“Demoraram semanas a reagir. E essas semanas tiveram efeitos devastadores”, lamentou a especialista israelita em direito internacional Cochav Elkayam-Lévy, presidente da Comissão Civil sobre os Crimes do Hamas contra as Mulheres e as Crianças, organização independente criada após os sangrentos ataques de outubro.
“A justiça começa com o reconhecimento dos crimes”, insistiu, emocionada, a jurista israelita, em entrevista à agência noticiosa France-Presse (AFO), na sede do Conselho Representativo das Instituições Judaicas francesas (CRIF), em Paris.
Na últimas semanas têm-se multiplicado os relatos de testemunhas de violações, violências sexuais e mutilações genitais, acusações negadas pelo movimento islamista palestiniano, mas que são já objeto de investigações difíceis e complexas em Israel.
A ONU e várias das suas agências foram fortemente criticadas em Israel, que as acusa de terem reagido demasiado tarde, com o secretário-geral da ONU, António Guterres, a pronunciar-se sobre o assunto apenas no final de novembro, apelando à realização de investigações.
“O longo silêncio das Nações Unidas sobre estes crimes foi visto pelos israelitas como uma traição, mas também como uma traição à humanidade”, afirma Elkayam-Lévy, “imensamente chocada” com o que descreve como “a negação infligida a toda uma comunidade pelas próprias agências que, supostamente, são quem tem de fazer cumprir o direito internacional”.
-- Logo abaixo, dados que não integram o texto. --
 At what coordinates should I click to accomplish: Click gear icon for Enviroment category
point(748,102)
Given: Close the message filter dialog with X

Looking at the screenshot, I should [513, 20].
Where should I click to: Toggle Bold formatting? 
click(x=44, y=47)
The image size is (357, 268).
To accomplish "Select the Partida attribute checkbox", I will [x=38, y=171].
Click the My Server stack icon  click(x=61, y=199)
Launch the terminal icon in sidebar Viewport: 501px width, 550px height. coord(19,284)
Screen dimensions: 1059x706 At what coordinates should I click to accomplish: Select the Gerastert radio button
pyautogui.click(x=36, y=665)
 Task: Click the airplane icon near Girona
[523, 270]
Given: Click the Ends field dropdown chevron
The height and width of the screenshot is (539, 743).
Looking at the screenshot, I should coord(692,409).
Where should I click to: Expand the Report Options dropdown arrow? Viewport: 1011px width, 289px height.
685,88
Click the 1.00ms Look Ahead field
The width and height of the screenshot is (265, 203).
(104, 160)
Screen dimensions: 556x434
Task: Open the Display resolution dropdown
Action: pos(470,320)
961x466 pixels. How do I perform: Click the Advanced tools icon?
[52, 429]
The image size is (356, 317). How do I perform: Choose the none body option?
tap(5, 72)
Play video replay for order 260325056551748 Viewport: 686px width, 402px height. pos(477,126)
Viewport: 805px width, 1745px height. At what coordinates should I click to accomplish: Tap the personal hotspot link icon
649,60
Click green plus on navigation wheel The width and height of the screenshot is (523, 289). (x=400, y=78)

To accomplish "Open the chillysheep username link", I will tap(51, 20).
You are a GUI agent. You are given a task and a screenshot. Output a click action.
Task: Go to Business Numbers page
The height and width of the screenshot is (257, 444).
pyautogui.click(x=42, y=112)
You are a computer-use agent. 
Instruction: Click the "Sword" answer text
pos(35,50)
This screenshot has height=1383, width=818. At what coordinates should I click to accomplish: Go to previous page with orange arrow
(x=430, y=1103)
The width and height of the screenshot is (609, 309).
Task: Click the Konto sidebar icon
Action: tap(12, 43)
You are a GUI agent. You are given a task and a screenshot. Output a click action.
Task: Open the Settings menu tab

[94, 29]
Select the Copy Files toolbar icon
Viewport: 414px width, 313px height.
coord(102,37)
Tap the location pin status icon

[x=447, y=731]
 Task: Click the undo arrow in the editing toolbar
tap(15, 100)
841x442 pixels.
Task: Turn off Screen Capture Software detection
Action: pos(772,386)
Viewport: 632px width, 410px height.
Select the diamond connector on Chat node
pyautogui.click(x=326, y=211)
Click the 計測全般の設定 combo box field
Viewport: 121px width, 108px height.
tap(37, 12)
“O silêncio alimentou uma campanha de negação em todo o mundo, campanhas de ódio e antissemitismo. O silêncio permitiu que se espalhassem mentiras”, continuou.
Elkayam-Lévy está em Paris numa altura em que a Representante Especial da ONU para a Violência Sexual em Conflitos, Pramila Patten, visita Israel para se encontrar com vítimas, testemunhas e profissionais, a quem instou a “quebrar o silêncio” e a contar as suas histórias.
“Há sinais encorajadores e a ONU está agora a mencionar estes crimes. Mas houve um falhanço profundo e o sistema tem de ser radicalmente alterado”, defendeu Elkayam-Lévy.
A 07 de outubro, a professora de direito israelita estava em sintonia com um país inteiro, atónito e impressionado com a dimensão do acontecimento.
“Era como se as portas do inferno se tivessem aberto à nossa frente. Aconteceu algo inimaginável. Quando percebi que estávamos perante a negação, disse aos meus colegas: temos uma missão histórica, temos de documentar o que aconteceu a estas mulheres e crianças, temos de criar um arquivo”, conta.
A partir de um grupo no WhatsApp com uma dezena de colegas juristas e outros peritos, Elkayam-Lévy criou a Comissão Civil para documentar “no estrito respeito das normas internacionais” os assassínios, torturas e violências sexuais atribuídas ao Hamas.
A Comissão deverá publicar em breve o primeiro relatório preliminar, mas Elkayam-Lévy recusa-se a fazer estimativas sobre a dimensão destes crimes.
“Nunca saberemos o número exato de vítimas de abusos sexuais, nunca saberemos o que aconteceu às mulheres que foram mortas, o que sofreram”, afirma.
A escassez de relatos de sobreviventes e a falta de conhecimentos forenses tornam difícil avaliar a dimensão destes crimes sexuais. No entanto, segundo Elkayam-Lévy, a notícia começa a ser divulgada em Israel, sobretudo desde que os primeiros reféns foram libertados durante uma trégua no final de novembro.
“Este assunto está a ser cada vez mais discutido e levado ao conhecimento do público em Israel”, afirma, sublinhando não ter dúvidas de que o Hamas tencionava levar a cabo uma campanha deliberada de violação e violência sexual. “Isso é algo que será decidido por um tribunal internacional de justiça”.
O ataque do Hamas a Israel causou cerca de 1.140 mortos, na maioria civis, segundo uma contagem da AFP baseada em números oficiais israelitas.
A resposta israelita em Gaza causou 26.637 mortos, na grande maioria mulheres, crianças e adolescentes, segundo reportou o Ministério da Saúde do Hamas.